Charting the Social Landscape – Who’s Notable Amongst Followers of UK HE Twitter Accounts?
Over the last week or two, I’ve been playing around with a few ideas relating to where Twitter accounts are located in the social landscape. There are several components to this: who does a particular Twitter account follow, and who follows it; do the friends, or followers cluster in any ways that we can easily and automatically identify (for example, by term analysis applied to the biographies of folk in an individual cluster); who’s notable amongst the friends or followers of an individual that aren’t also a friend or follower of the individual, and so on…
Just to place a stepping stone in my thinking so far, here’s a handful of examples, showing who’s notable amongst the followers of a couple of official HE Twitter accounts but who doesn’t follow the corresponding followed_by account.
Firstly, here’s a snapshot of who followers of @OU_Community follow in significant numbers:
Hmmm – seems the audience are into their satire… Should the OU be making some humorous videos to tap into that interest?
Here’s how a random sample (I think!) of 250 of @UCLnews’ followers seem to follow at the 4% or more level (that is, at least 0.04 * 250 = 10 of @UCLnews followers follow them…)

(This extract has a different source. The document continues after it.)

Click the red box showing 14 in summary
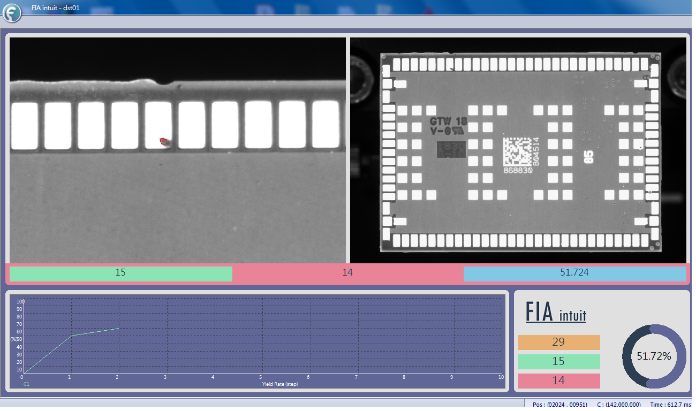696x411 pixels. pos(558,380)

Seems to be quite a clustering of other university accounts being followed in there, but also “notable” figures and some evidence of a passing interest in serious affairs/commentators? That other UCL accounts are also being followed might suggest evidence that the @UCLnews account is being followed by current students?
How about the followers of @boltonuni? (Again, using a sample of 250 followers, though from a much smaller total follower population when compared to @UCLnews):
The dominance of other university accounts is noticeable here. A couple of possible reasons for this suggesting are that the sampled accounts skew towards other “professional” accounts from within the sector (or that otherwise follow it), or that the student and potential students have a less coherent (in the nicest possible sense of the word!) world view… Or that maybe there are lots of potential students out there following several university twitter accounts trying to get a feel for what the universities are offering.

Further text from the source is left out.